Directly jmap - dump, after a long wait, a 4.2g heap snapshot file dump Hprof is compressed to obtain a 466m tar GZ file

Then download to the local and unzip.

Run the heap analysis tool jpprofile and load the dump Hprof file.

Then view the proportion size of all classes in the heap at that time

It is found that the string object that causes heap overflow exceeds 2 g as the result of jmap before, and cannot be recycled

Then look at the large object view and find that these string objects are all Java util. ArrayList refers to, that is, an ArrayList refers to more than 2G objects

Then view the referenced diagram, trace the source upward, and the source finally appears:

The ArrayList is referenced by a thread stack, and the thread stack information can directly locate the corresponding service and corresponding class. The specific service is the micro service media.

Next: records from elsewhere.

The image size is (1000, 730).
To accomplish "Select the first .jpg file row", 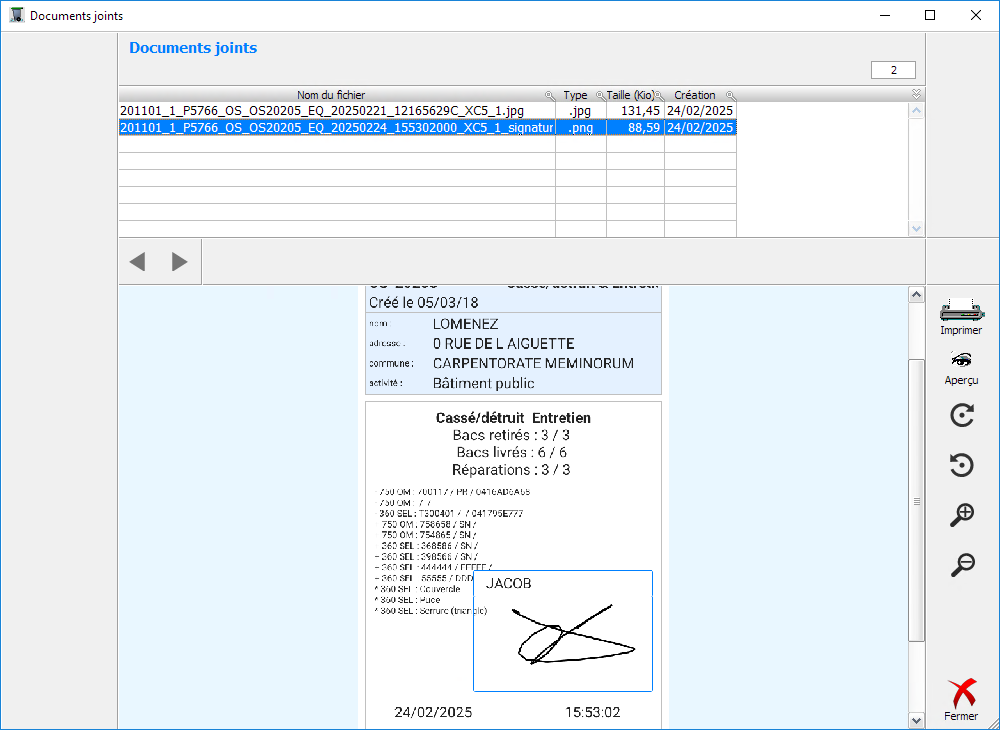I will [336, 111].
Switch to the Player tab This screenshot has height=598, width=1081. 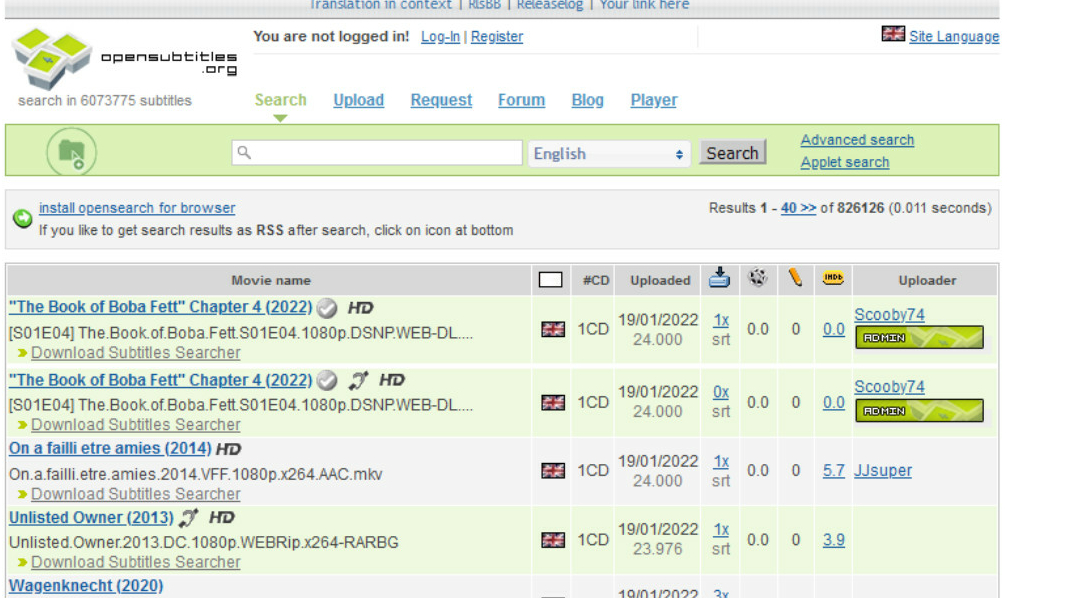click(653, 100)
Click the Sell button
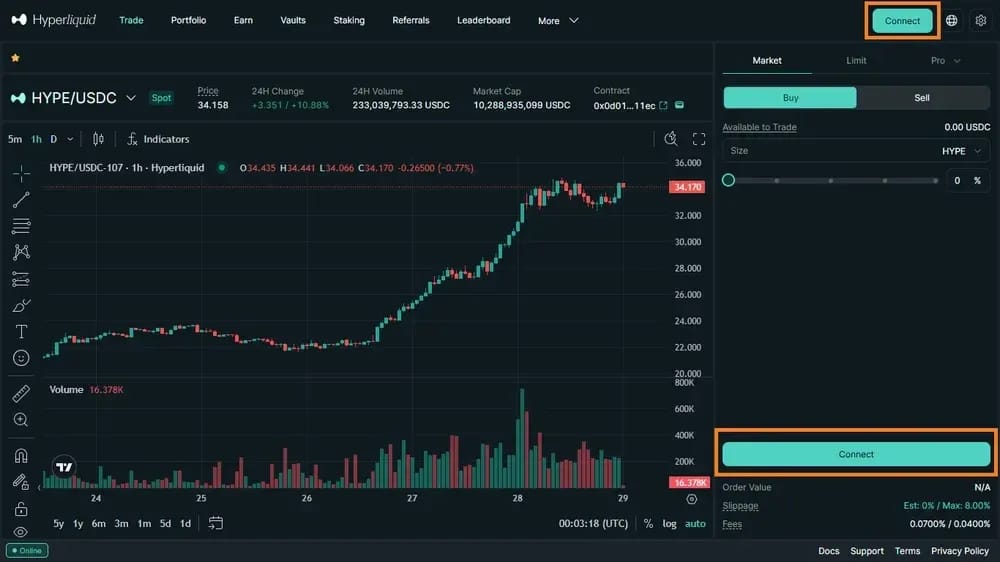This screenshot has height=562, width=1000. pyautogui.click(x=922, y=98)
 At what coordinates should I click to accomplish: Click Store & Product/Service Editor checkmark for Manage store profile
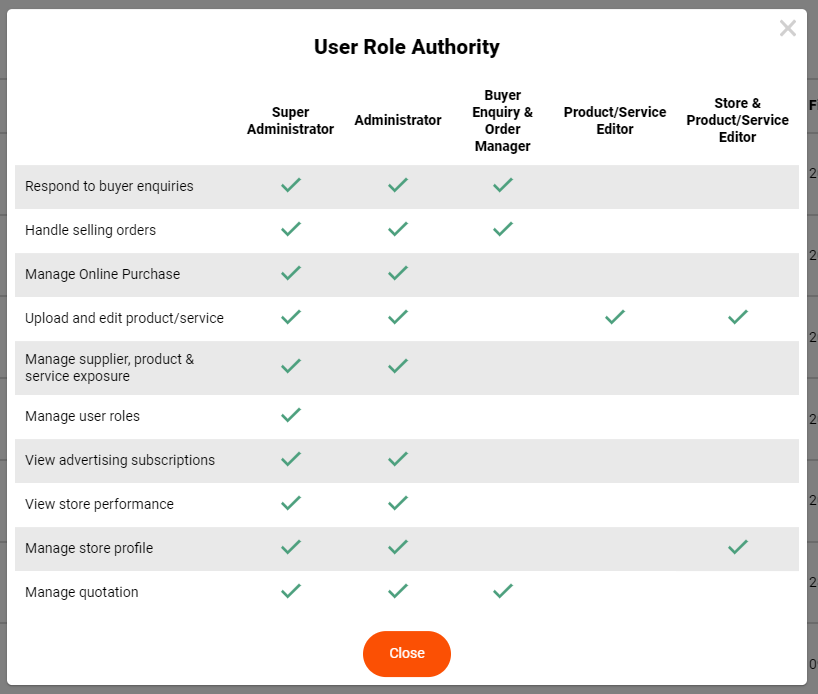click(x=738, y=547)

It seems to be approaching the truth!

Third conclusion

The reason for this frequent full GC is that the application generates a large amount of data that cannot be recycled, which eventually enters the elderly generation and finally fills the elderly generation. The specific location has been analyzed through the dump file of the JVM, pointing to the imagecombineutils of the media service The method getcomputedlines is generated. It is not known yet. The code needs to be analyzed in detail.

last

When you know the specific code location, go in and have a look. After a small partner's reminder, it is found that there is a problem with this code.

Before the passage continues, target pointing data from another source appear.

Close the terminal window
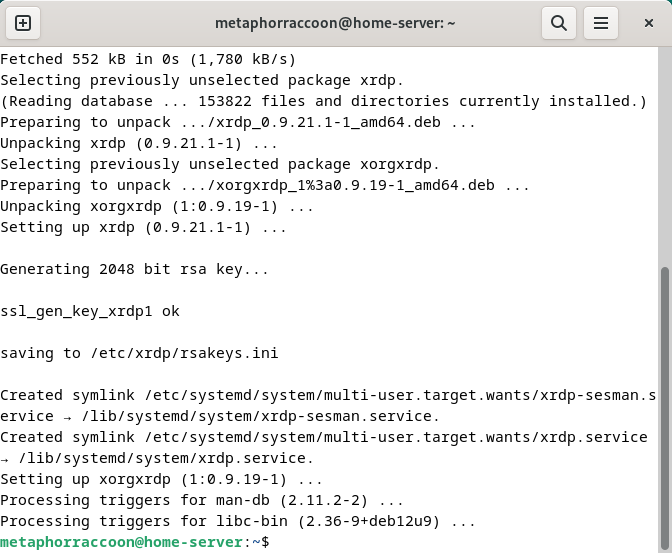The width and height of the screenshot is (672, 553). click(648, 23)
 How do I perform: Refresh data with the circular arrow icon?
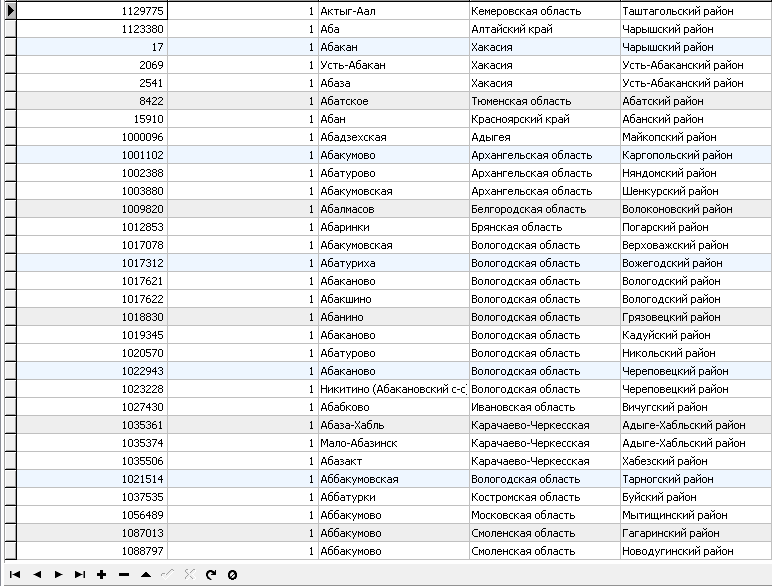point(210,575)
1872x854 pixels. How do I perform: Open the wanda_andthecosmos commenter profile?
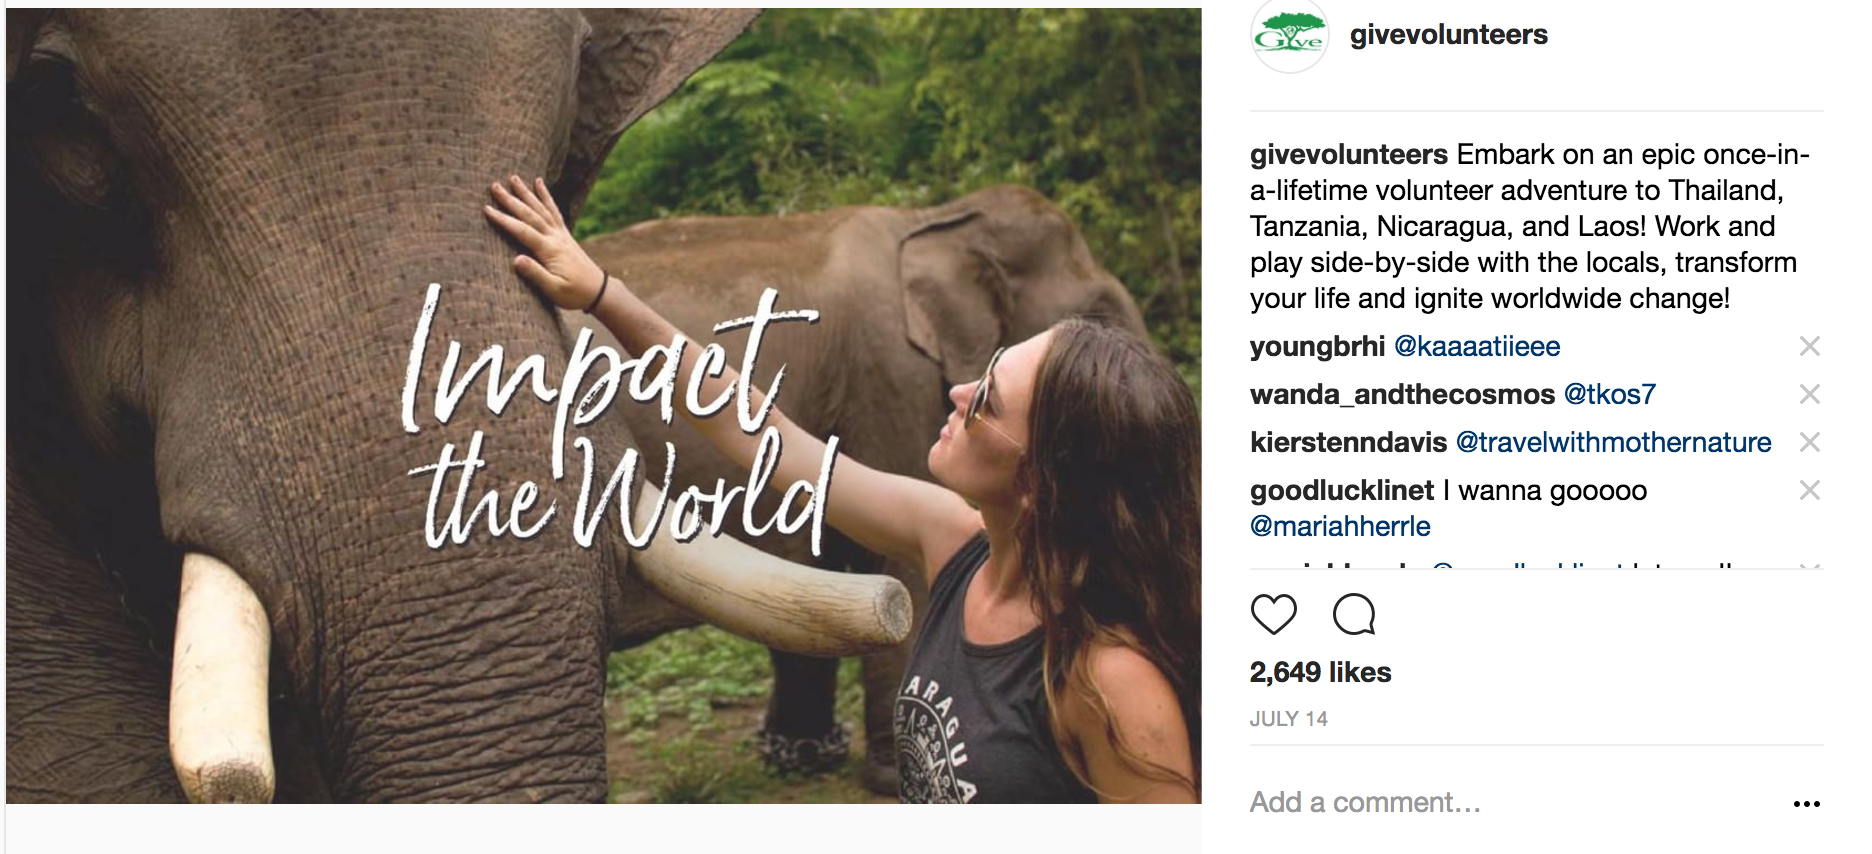[x=1402, y=395]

This code is a word splitting method. The specific code will not be pasted. There is a loop. Each loop will add a string object to an ArrayList. At a certain stage of the loop, the loop counter I will be reset. There is no problem under ordinary parameters. But under certain conditions. It will constantly reset the cycle counter I, resulting in an dead cycle.

The following is the simulation result. You can see that after running for a while, the ArrayList generates 322W objects, and most Stirng objects are null.

At this point, the truth comes out.

Final conclusion

Because a section of the microservice program media in some special scenarios leads to an endless loop, resulting in a large ArrayList. This leads to the rapid filling of the young generation, and then triggers the mechanism of large objects directly entering the old age, directly putting them into the old age. After the old age is filled. Trigger full GC. However, these ArrayLists are referenced by the GC root root and cannot be recycled. It can't be recycled. The old age is still full, and the full GC is triggered immediately. At the same time, because the elderly generation can not be recycled, the minor GC can not be cleaned, and the minor GC is carried out continuously. A large number of GCs cause the STW and CPU to soar, causing the application thread to jam and block, until finally the whole service cannot accept the request.